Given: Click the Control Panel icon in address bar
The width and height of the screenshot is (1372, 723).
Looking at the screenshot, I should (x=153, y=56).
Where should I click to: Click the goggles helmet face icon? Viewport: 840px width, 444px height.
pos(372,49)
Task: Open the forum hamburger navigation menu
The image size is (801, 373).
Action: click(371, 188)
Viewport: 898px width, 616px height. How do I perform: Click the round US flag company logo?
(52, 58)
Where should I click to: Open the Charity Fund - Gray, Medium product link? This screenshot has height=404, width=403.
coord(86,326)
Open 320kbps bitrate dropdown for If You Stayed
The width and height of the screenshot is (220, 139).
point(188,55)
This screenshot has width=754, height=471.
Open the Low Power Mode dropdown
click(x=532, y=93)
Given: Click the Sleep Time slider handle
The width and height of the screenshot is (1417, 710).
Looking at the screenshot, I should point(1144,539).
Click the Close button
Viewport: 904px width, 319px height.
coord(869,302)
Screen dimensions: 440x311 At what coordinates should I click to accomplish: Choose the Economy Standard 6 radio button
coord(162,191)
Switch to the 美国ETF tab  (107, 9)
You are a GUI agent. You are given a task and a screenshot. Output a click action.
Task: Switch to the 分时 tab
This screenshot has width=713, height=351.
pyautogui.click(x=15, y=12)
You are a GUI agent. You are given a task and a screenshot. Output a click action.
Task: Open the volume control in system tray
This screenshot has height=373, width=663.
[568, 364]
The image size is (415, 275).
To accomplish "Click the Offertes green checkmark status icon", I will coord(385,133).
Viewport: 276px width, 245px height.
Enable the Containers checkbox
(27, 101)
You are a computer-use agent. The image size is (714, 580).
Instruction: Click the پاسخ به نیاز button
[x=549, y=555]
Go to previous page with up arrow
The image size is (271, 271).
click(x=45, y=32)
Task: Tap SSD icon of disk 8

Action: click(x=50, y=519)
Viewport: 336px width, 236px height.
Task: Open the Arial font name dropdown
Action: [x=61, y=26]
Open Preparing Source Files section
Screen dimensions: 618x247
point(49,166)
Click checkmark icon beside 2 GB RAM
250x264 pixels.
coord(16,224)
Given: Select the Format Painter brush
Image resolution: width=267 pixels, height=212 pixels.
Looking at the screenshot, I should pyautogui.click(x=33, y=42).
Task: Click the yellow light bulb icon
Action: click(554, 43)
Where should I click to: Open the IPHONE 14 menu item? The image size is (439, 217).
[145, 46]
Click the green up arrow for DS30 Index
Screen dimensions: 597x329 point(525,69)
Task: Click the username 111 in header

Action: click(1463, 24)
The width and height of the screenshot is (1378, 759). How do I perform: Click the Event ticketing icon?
####
> _Work request_: Write out each line exactly, beginning at the one with "Task: Tap SSD icon of disk 8" and ending at the final line of the records above, with nothing added.

> _Exercise solution_:
Task: Tap SSD icon of disk 8

Action: click(x=50, y=519)
Viewport: 336px width, 236px height.
Task: Open the Arial font name dropdown
Action: [x=61, y=26]
Open Preparing Source Files section
Screen dimensions: 618x247
point(49,166)
Click checkmark icon beside 2 GB RAM
250x264 pixels.
coord(16,224)
Given: Select the Format Painter brush
Image resolution: width=267 pixels, height=212 pixels.
Looking at the screenshot, I should pyautogui.click(x=33, y=42).
Task: Click the yellow light bulb icon
Action: click(554, 43)
Where should I click to: Open the IPHONE 14 menu item? The image size is (439, 217).
[145, 46]
Click the green up arrow for DS30 Index
Screen dimensions: 597x329 point(525,69)
Task: Click the username 111 in header

Action: click(1463, 24)
The width and height of the screenshot is (1378, 759). How do I perform: Click the Event ticketing icon?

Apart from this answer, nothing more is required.